Cooperative Q-learning techniques for distributed online power allocation in femtocell networks

Abstract

In this paper, we address the problem of distributed interference management of femtocells that share the same frequency band with macrocells using distributed multi-agent Q-learning. We formulate and solve two problems representing two different Q-learning algorithms, namely, femto-based distributed and sub-carrier-based distributed power controls using Q-learning (FBDPC-Q and SBDPC-Q). FBDPC-Q is a multi-agent algorithm that works on a global basis, for example, deals with the aggregate macrocell and femtocell capacities. Its complexity increases exponentially with the number of sub-carriers in the system.

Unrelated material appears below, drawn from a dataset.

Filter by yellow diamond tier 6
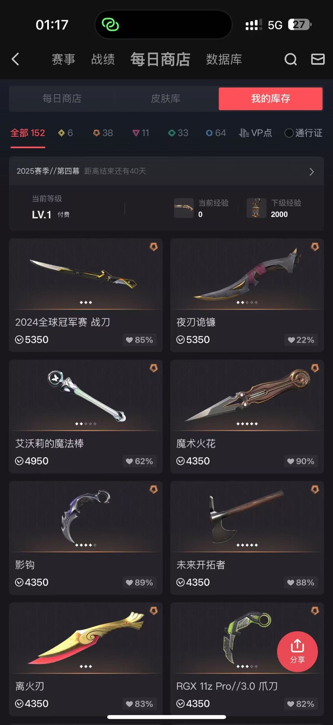Viewport: 333px width, 725px height. pyautogui.click(x=66, y=133)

Also, it does not take into consideration the sub-carrier macrocell capacity as a constraint. To overcome these problems, SBDPC-Q is proposed, which is a multi-agent algorithm that works on a sub-carrier basis, for example, sub-carrier macrocell and femtocell capacities. Each of FBDPC-Q and SBDPC-Q works in three different learning paradigms: independent (IL), cooperative (CL), and weighted cooperative (WCL). IL is considered the simplest form for applying Q-learning in multi-agent scenarios, where all the femtocells learn independently. CL and WCL are the proposed schemes in which femtocells share partial information during the learning process in order to strike a balance between practical relevance and performance. We prove the convergence of the CL paradigm when used in the FBDPC-Q algorithm. We show via simulations that the CL paradigm outperforms the IL paradigm in terms of the aggregate femtocell capacity, especially in networks with large number of femtocells and large number of power levels. In addition, we propose WCL to address the CL limitations. Finally, we evaluate the robustness and scalability of both FBDPC-Q and SBDPC-Q, against several typical dynamics of plausible wireless scenarios (fading, path loss, random activity of femtocells, etc.). We show that the CL paradigm is the most scalable to large number of femtocells and robust to the network dynamics compared with the IL and WCL paradigms.